Metabolomics & Systems Biology

Biography

Biography: Ya-Ju Hsieh

Abstract

The discovery of Bretschneider’s histidine-tryptophan-ketoglutarate (HTK) cardioplegia solution had been one of major advancement in cardiac surgery to offer myocardial protection. However, metabolic alteration of these additive in the whole body has not been systematically investigated. Using non-targeted mass spectrometry-based method, the deep urinary metabolome may provide a systemic view of metabolic shifts in patients receiving HTK. Prospective urine samples were collected from 100 patients underwent cardiac surgery and the metabolomic changes were profiled by a high-performance chemical isotope labeling liquid chromatography (LC-MS) method. Over 14642 metabolites were quantified using differential 13C-/12C-dansyl labeling LC-MS, which targeting the amine/phenol submetabolome from the urine specimens. We identified 285 significantly differential metabolites (fold change more than 5) and assembled several potential metabolic pathway map derived from dysregulated metabolite hits.

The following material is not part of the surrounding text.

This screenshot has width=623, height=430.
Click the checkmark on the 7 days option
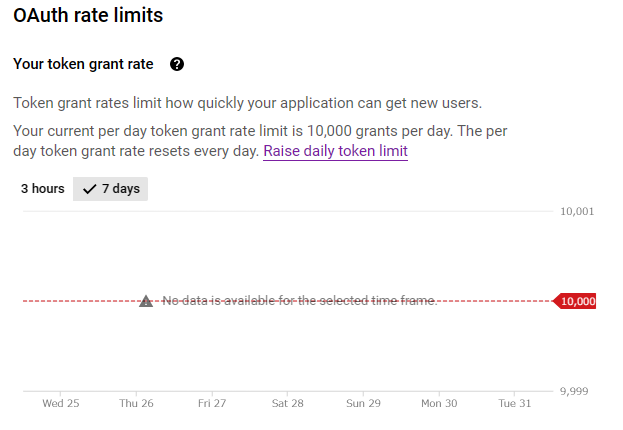(89, 189)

Our data indicated an up-expressed histidine metabolism with subsequent increased glutamine/glutamate metabolism, altered purine and pyrimidine metabolism, and up-expressed vitamin B6 metabolism in patients receiving HTK. Such information provides solid evidence outlining the shift in metabolic pathways and establishes a basis for further study regarding the key mechanisms of HTK solution in organ protection or potential harm.